Tablet mode on a tablet convertible is perfectly fine for tablet use, there is no way you will optimize an OS for pen/touch input without taking away the greatness of a keyboard. There is nothing wrong with tapping away at small icons and menus with a stylus, this would suck with your finger, I agree (the irony here is that the supposedly optimized iPhone OS has even smaller icons to tap at than windows menus/icons, and I find it one of the most frustrating and clumsy interfaces I've used to date), but a stylus is plenty accurate enough, and windows has features to make sure you hand doesn't get in the way of the menus.

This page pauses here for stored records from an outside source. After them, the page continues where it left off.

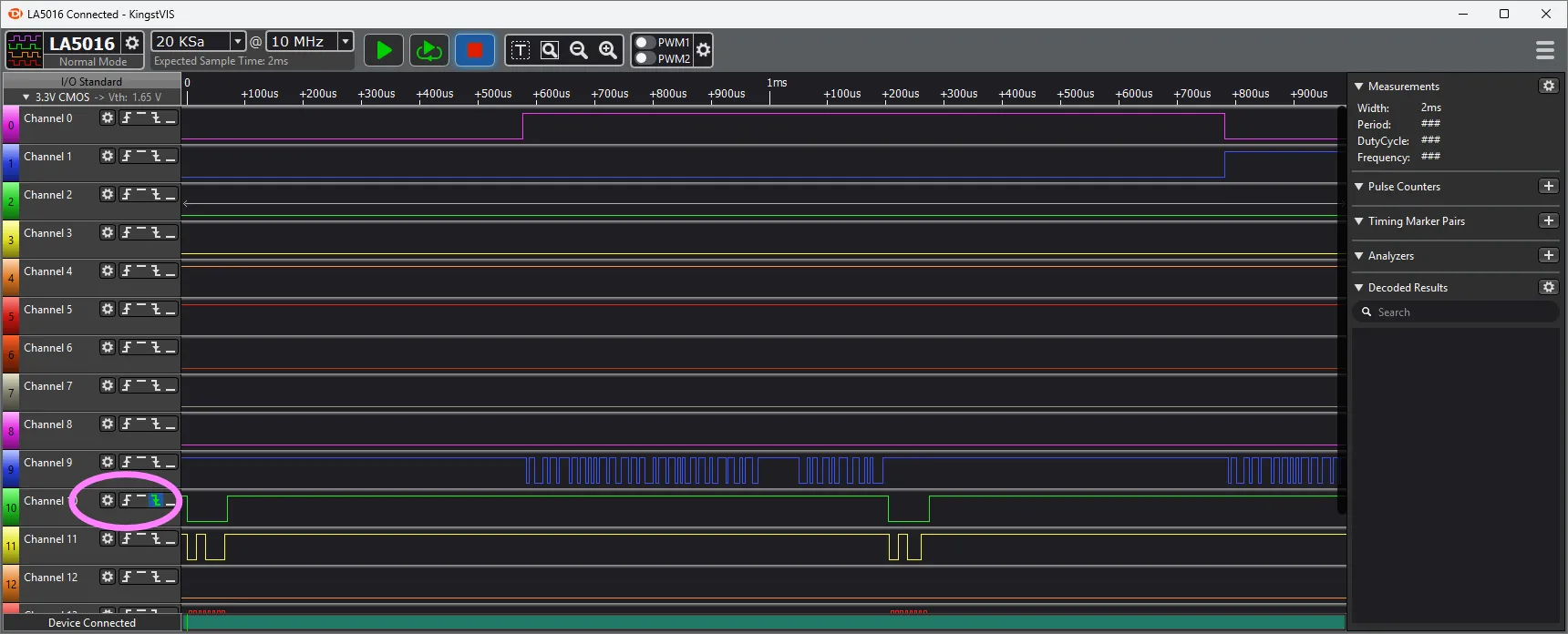
Task: Open the 20 KSa sample depth dropdown
Action: pyautogui.click(x=237, y=41)
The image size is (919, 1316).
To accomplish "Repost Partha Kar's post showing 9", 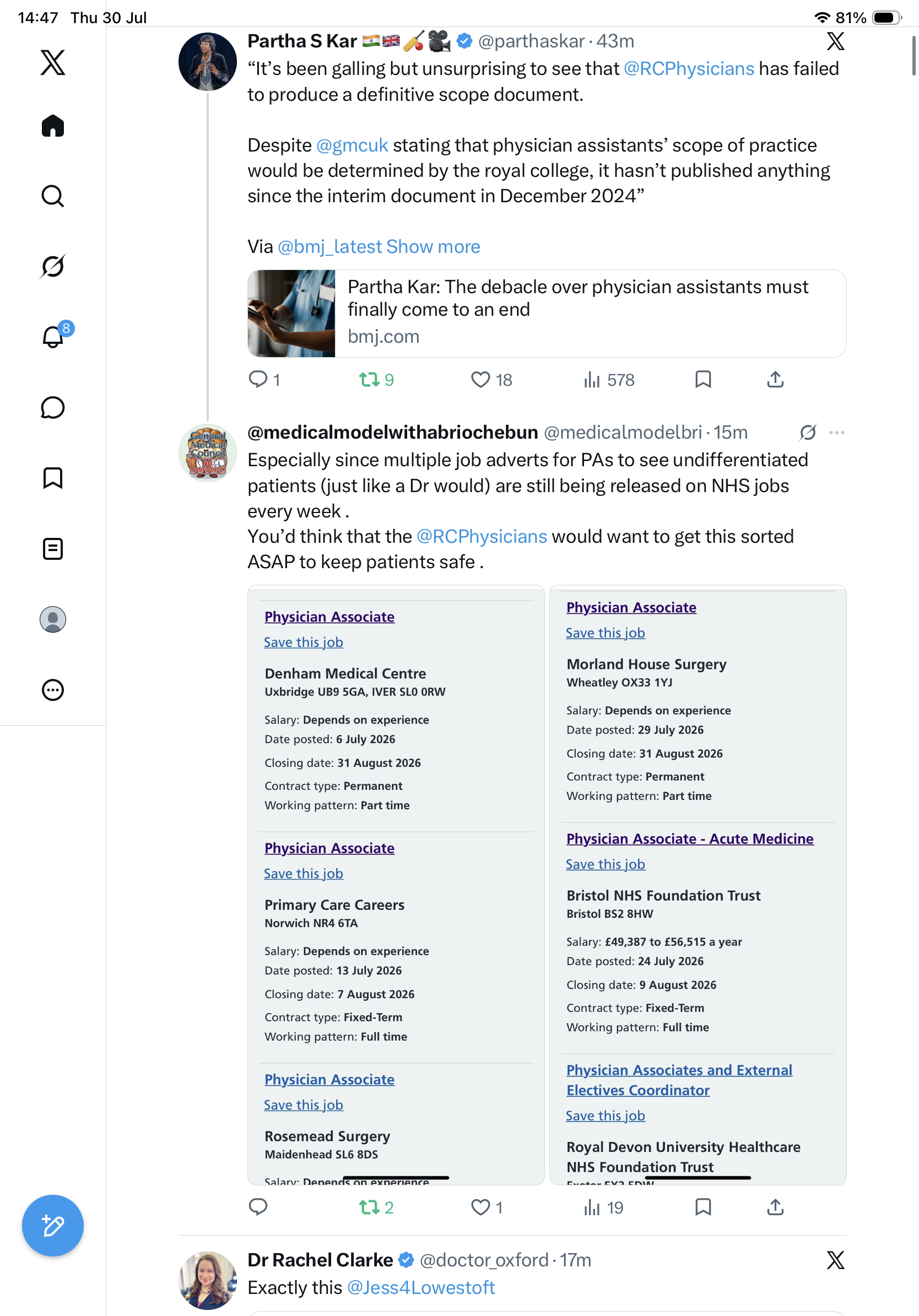I will [x=376, y=380].
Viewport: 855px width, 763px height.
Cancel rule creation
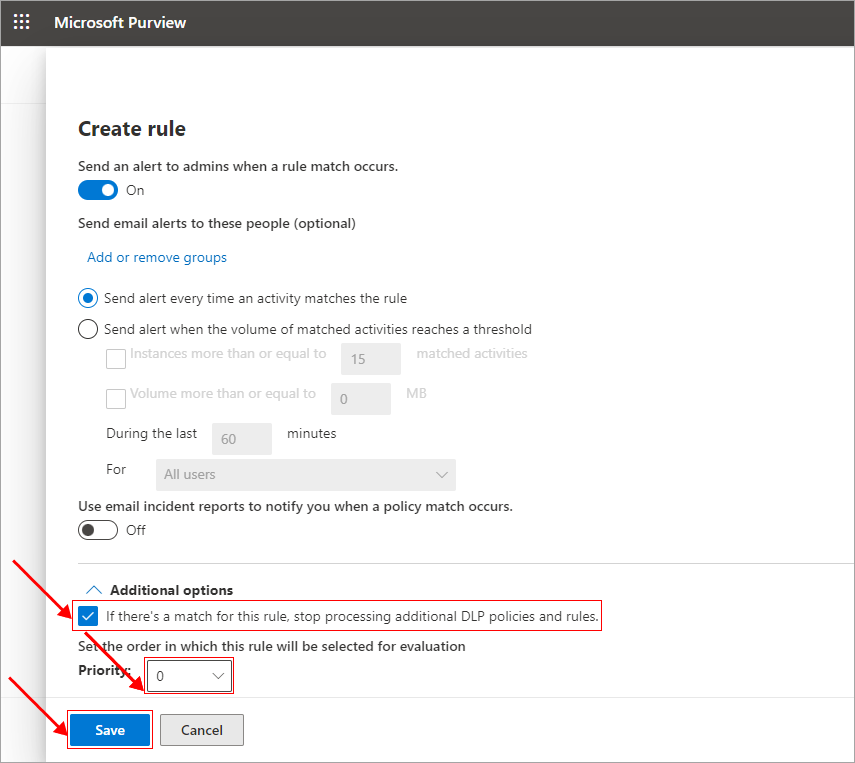click(x=202, y=730)
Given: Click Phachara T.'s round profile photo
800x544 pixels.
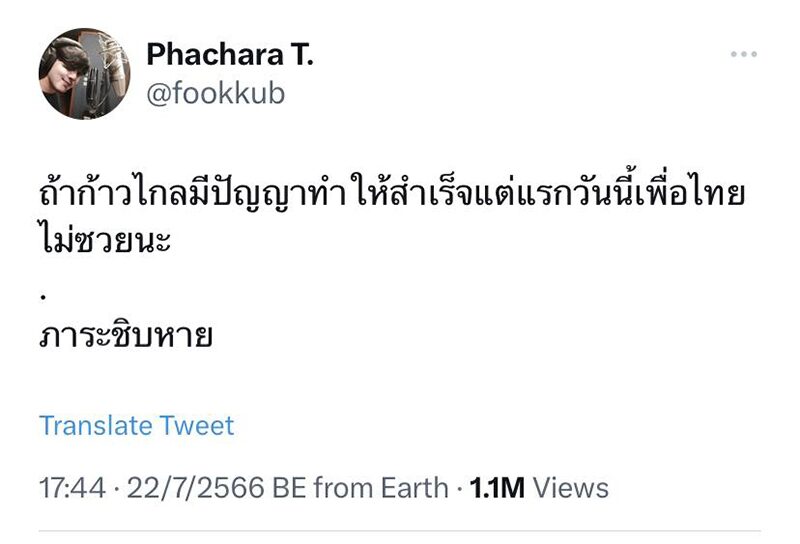Looking at the screenshot, I should coord(84,73).
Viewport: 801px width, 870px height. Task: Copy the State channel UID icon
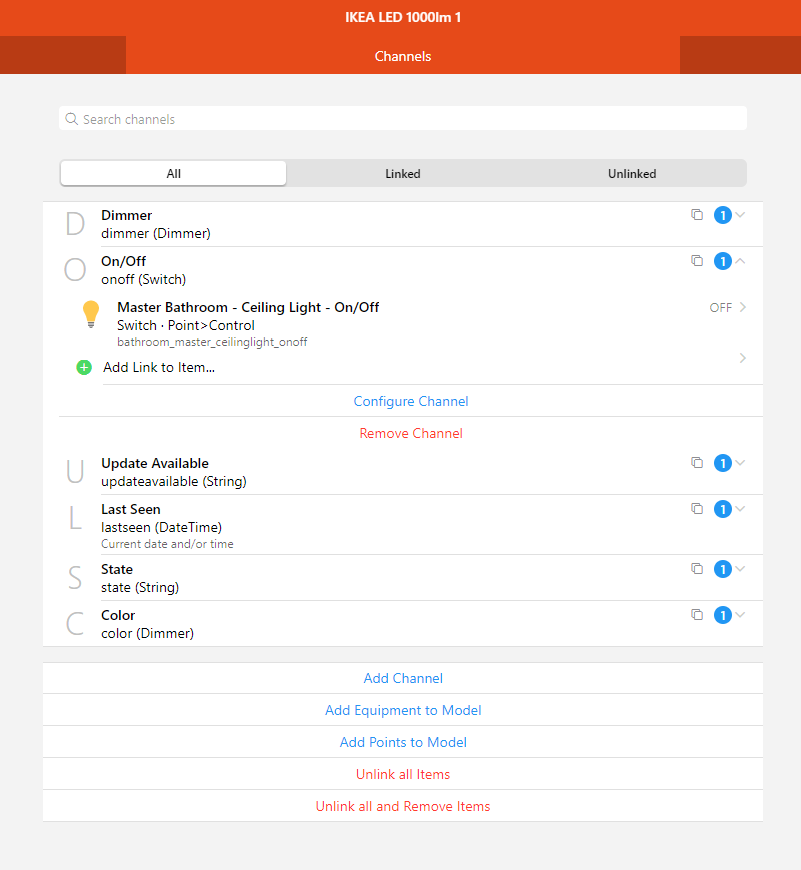[697, 569]
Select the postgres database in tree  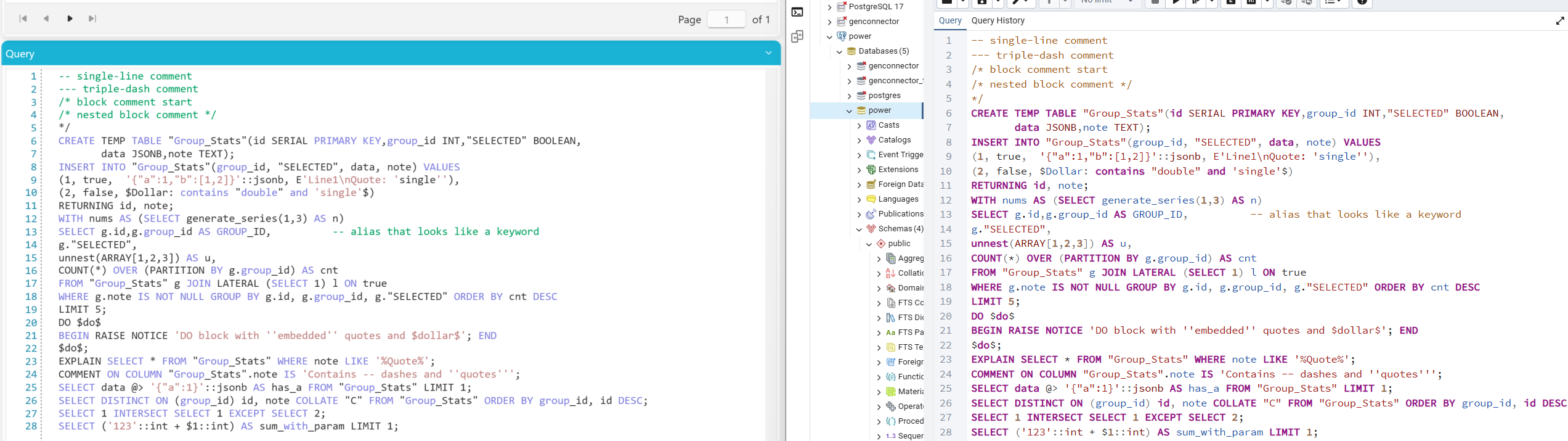click(884, 96)
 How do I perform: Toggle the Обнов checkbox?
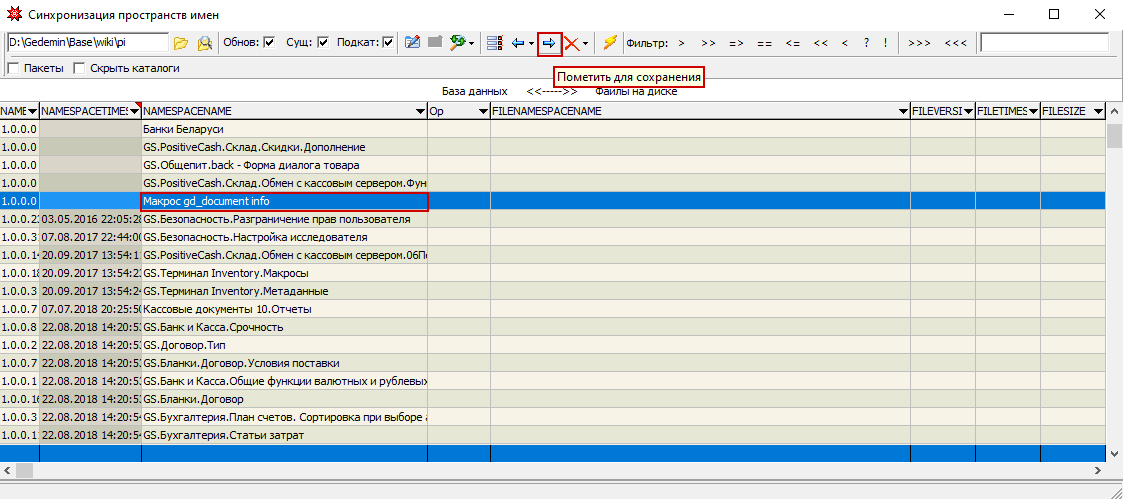point(269,43)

You also have pen gestures, which make certain tasks even easier than using a keyboard/mouse, and plugins like grab n drag for firefox which make web browsing far superior imo than even using a mouse. Search, without a keyboard, is balls, no doubting it. But there are no optimizations for that, like I said, the iPhone is demonstrably *worse* in this respect.
The issue here is not that an optimized os is needed, or even could be made (I disagree it could), the reason pen computing has not taken off is simple: 1. People prefer the keyboard to handwriting and 2. Tablets are not cost competitive. If you could buy a tablet pc for the same money as a non tablet pc, sales figures would surge overnight. It has nothing to do with OS design.
Now one more time: I challenge you to come up with one single example of how the user experience is diminished and how it could be optimized with different UI design? I'm still waiting.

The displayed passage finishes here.